Hukukun Adeletsizliği

İlk defa 19 yaşımdayken; 12 Eylül darbesi olduğunda, koskoca hukukçulardan karşı bir ses çıkmayınca “işte esen yele göre bir hukuk” demiştim…

Hele de meşhur 28 Şubat"ta rot-balans ayarı yapan Kalkancı and Fadime ekibinden brifing almaya giden hukukçuları gördüğümde yazık oluyor ülkeme bu kadarı da olmaz demiştim…

Urfa Belediye Başkanı RP"li İbrahim Halil Çelik"i laf olsun torba dolsun kabilinden makamında tutuklayıp, 3-5 gün sonra pardon diye salan ve yetkimi kullandım, kimse karışamaz diyen meşhur savcıyı duyduğumda da, yok devenin nalı bu kadarı da fazla demiştim ama şakşakçı gazetelerin ve yalaka yazarların tutuklamaya desteklerini görünce, savcı bey haklı galiba demiştim…

Koskoca İstanbul"un Belediye Başkanını yüz yıl evvel yazılmış Ziya Gökalp"ın şiirini okudu diye, evlere şenlik yorum yapıp tutuklayan, Başkanlıktan atan ve cezaevinde süründüren hukukçuları görünce de ilk defa sevgili vatanımın hukuk sisteminden utanmıştım.

Daha iki yıl evvel Samsun Büyükşehir Belediyesinde yapılan A Takımı operasyonuyla tutuklananların üç dört ay sonra yine pardonla salındıklarını görünce de, kaçma ihtimali olmayan insanlara bu derece, hukuka belki uygun ama hak ve adalete uymayan tutuklamalar yapılmasının kanuni bir değişiklikle engellenmesi gerektiğini düşünmüştüm ama nerde?

Başkalarına yapılırken şak şaklayanlar sıra kendilerine gelince ciyakladıklarından çözüm gelmiyor ki!

İşte size bir Ergenekon klasiği!

OMÜ"nün eski meşhur rektörü, hani 400"e karşı 71 oy aldığı halde hukuka uydurulup atanan Prof.
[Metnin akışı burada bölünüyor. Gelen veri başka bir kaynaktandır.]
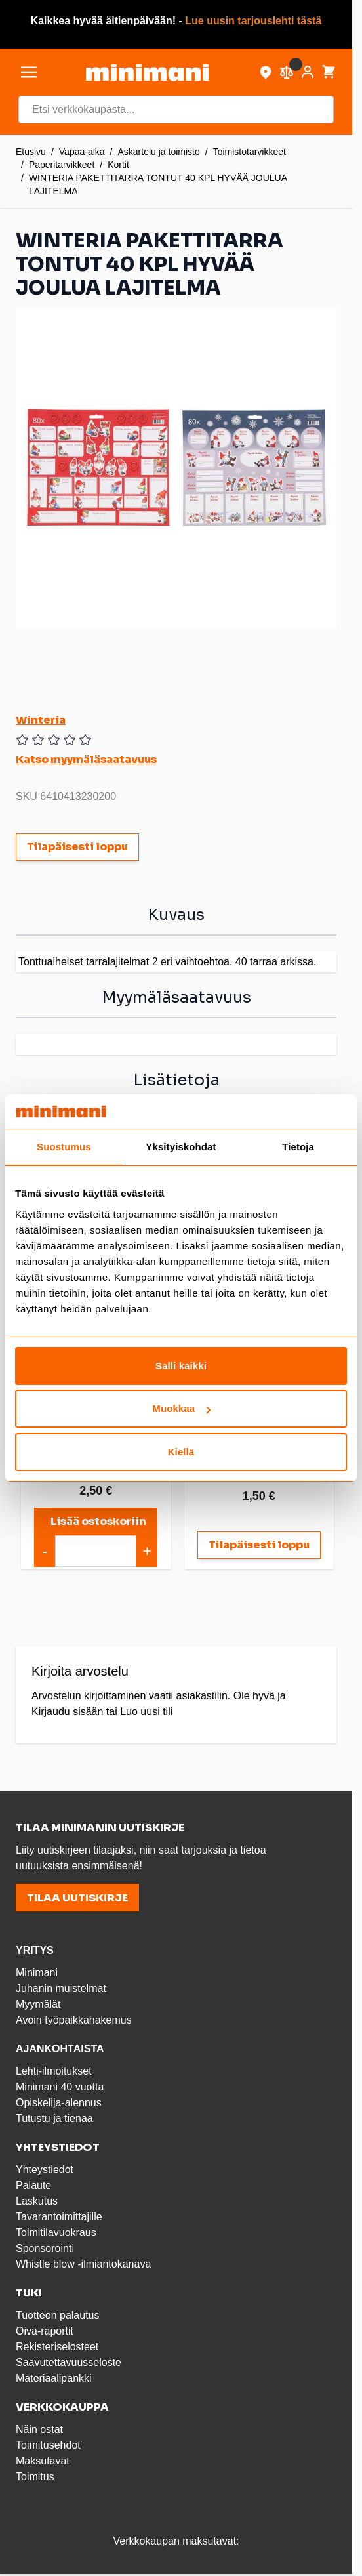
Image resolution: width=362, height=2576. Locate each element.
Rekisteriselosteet (57, 2346)
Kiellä (181, 1451)
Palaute (33, 2185)
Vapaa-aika (82, 151)
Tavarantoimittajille (59, 2216)
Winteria (41, 720)
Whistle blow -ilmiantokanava (83, 2264)
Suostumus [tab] (64, 1146)
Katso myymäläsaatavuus (86, 759)
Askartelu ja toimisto (159, 151)
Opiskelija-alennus (59, 2102)
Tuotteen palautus (59, 2315)
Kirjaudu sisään (67, 1711)
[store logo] (147, 72)
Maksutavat (43, 2460)
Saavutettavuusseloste (68, 2362)
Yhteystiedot (44, 2169)
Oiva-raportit (44, 2331)
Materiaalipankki (54, 2378)
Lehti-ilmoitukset (54, 2071)
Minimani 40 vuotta (60, 2086)
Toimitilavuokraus (56, 2232)
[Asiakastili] (307, 72)
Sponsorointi (45, 2248)
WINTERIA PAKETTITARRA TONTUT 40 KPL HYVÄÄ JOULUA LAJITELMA (158, 184)
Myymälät (38, 2004)
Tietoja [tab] (298, 1146)
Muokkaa (181, 1408)
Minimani (37, 1972)
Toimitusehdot (48, 2445)
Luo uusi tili (146, 1711)
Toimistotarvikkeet (249, 151)
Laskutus (37, 2201)
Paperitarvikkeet (61, 164)
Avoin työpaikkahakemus (74, 2019)
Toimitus (35, 2476)
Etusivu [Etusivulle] (31, 151)
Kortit (118, 164)
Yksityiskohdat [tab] (181, 1146)
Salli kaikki (181, 1365)
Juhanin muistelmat (61, 1988)
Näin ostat (39, 2429)
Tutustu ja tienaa (54, 2118)
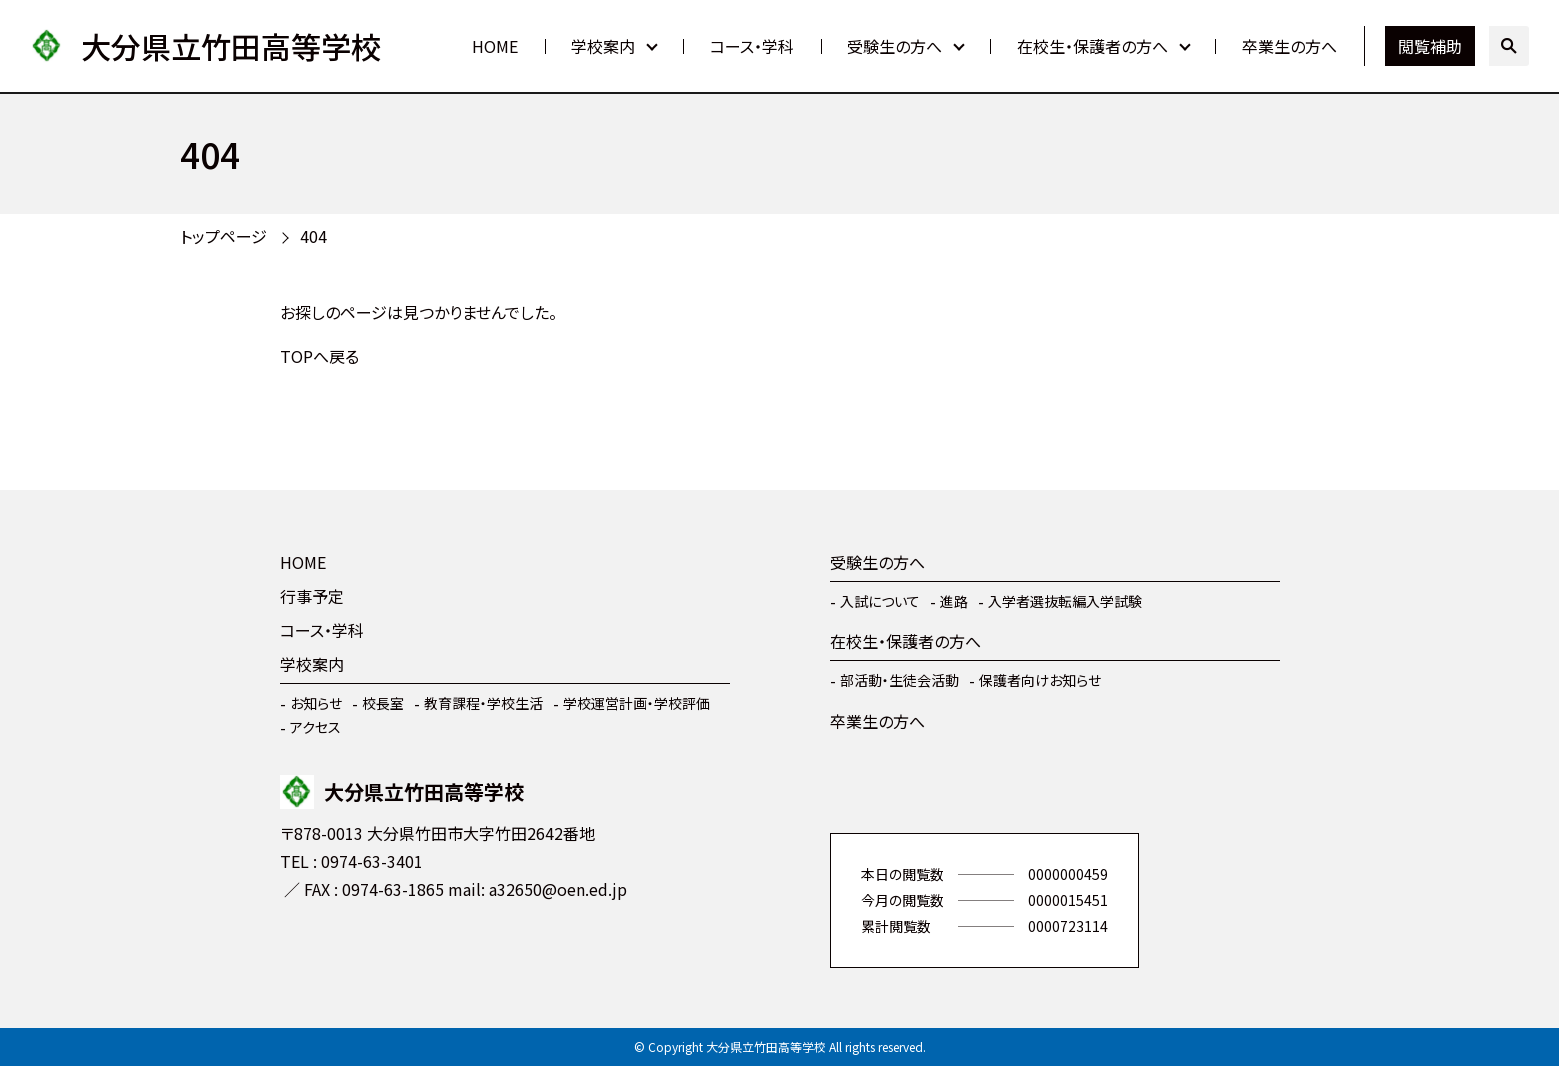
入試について (880, 601)
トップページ (223, 236)
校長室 (383, 703)
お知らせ (316, 703)
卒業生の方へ (1289, 46)
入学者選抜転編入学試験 (1065, 601)
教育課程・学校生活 (483, 703)
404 (313, 236)
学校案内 (603, 46)
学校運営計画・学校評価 (636, 703)
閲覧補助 (1430, 46)
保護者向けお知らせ (1040, 680)
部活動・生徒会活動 (899, 680)
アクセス (315, 727)
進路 (954, 601)
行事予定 (312, 596)
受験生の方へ (894, 46)
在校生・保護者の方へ (1092, 46)
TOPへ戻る (319, 356)
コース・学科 (752, 46)
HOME (495, 46)
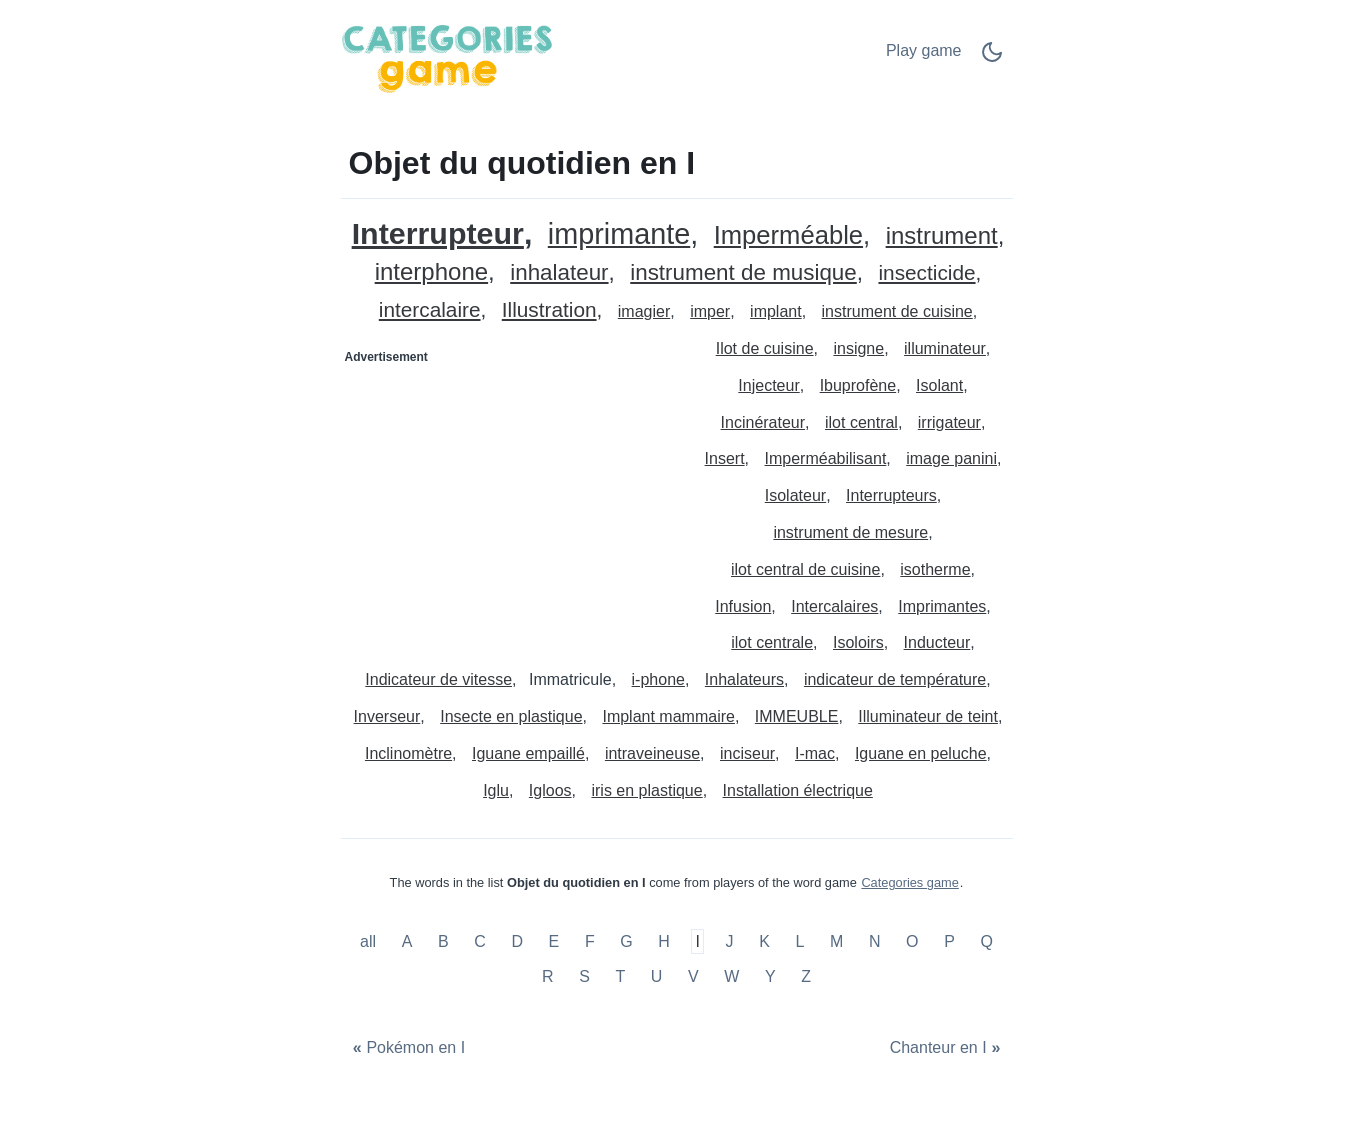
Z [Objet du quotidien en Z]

Dr. Ferit BERNAY"ın tutuklanıp salınması…

Sayın Bernay"ı tanımam, rektörken; yandaşı olmayan Öğretim üyelerine ve öğrencilere yaptığı haksız ve hukuksuz uygulamaları hiç tasvip etmem…

Ama tutuklanıp, 3-5 ay cezaevinde yatırılıp da pardon diye salınmasını da insanlık ve adalet adına tasvip etmem mümkün değildir!
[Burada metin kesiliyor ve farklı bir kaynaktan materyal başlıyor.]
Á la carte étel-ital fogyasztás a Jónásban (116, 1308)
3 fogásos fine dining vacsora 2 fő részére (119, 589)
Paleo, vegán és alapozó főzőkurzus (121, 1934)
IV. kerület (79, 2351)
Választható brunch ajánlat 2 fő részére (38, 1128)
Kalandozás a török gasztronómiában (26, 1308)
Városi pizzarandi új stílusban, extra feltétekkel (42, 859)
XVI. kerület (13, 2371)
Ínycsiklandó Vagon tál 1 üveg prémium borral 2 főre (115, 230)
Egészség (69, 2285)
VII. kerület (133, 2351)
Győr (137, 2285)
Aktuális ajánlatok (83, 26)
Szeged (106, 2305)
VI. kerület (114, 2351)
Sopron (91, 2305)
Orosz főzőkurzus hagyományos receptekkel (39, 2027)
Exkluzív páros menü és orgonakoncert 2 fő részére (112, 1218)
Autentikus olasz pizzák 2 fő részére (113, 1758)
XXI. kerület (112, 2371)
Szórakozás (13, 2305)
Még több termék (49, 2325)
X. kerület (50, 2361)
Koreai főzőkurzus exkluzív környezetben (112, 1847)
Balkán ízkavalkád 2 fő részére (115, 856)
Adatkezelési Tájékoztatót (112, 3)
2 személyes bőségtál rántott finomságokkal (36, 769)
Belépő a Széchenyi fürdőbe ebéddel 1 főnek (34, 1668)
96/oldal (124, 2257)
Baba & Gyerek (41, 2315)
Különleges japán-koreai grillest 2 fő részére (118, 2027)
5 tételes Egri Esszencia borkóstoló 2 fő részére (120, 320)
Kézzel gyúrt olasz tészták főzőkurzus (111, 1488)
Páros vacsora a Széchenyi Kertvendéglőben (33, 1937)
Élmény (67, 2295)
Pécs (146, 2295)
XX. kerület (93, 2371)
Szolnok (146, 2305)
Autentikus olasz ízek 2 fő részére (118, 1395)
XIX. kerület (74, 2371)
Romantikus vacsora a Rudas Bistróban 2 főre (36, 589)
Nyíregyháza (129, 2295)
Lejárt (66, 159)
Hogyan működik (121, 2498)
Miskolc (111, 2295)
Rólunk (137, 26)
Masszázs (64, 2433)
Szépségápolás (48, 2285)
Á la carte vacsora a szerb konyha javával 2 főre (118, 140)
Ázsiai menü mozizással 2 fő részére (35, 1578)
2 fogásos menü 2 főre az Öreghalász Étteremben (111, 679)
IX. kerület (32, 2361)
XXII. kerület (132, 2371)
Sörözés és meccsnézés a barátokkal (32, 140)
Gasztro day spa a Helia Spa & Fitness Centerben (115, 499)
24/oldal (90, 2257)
Neymiş, tutuksuz yargılanacakmış!

İyi de 3-5 ay neden tutukladınız o zaman?

Hazırlık soruşturması da tutuksuz yapılamaz mıydı?

Sayın Bernay kaçar mıydı?

Bence değil kaçmak, düşünmezdi bile!

İşte hukukun adaletsizliğine örneklerden bir kaçı…

Gelecekte aynı şeyleri bizlerin veya başkalarının da yaşamayacağının, hukukun adaletli davranacağının, haksızlık yapmayacağının da garantisi yoktur!

Baksanıza koskoca hukukçu baro başkanına!

“Eşitlik, eşitler arasına olur” buyurmuyor mu?

Öyleyse bizlerin de, sanki o büyük ve ulu insanlarla eşitmişiz gibi hak arama ve eleştirmeye hakkımız yoktur!

Zaten Anayasa Mahkemesi Başkanı da açıkladı ya, Savcılarımızın açtıkları davaların %60"ı takipsizlik ve beraatla sonuçlanıyor diye!

Sayın savcılarımıza istedikleri gibi tutuklama sonra da deliller yetmeyince tutuksuz yargılama veya beraatla salıverme yetkisini veren kendileri değil ya siyasetçilerdir, yani TBMM"deki kanun koyuculardır.

Bir yerlerde yanlışlık var ama nerde?

Eğer haksızlıklara sebep olan bu adaletsiz uygulamaları değiştirmezler, önleyici kanunlar çıkarmazlarsa bir gün onlar da uyduruktan tutuklu yargılanırlar inşallah!

Adaletsiz uygulamayı yapanların ve sebep olanların da bir gün aynı adaletsizliklere uğramaları ve feryat etmeleri dileğiyle hoşça kalınız…

Eleştirimdeki haklılığım, işte o zaman anlaşılacaktır ama “Ba"de harabul Basra”!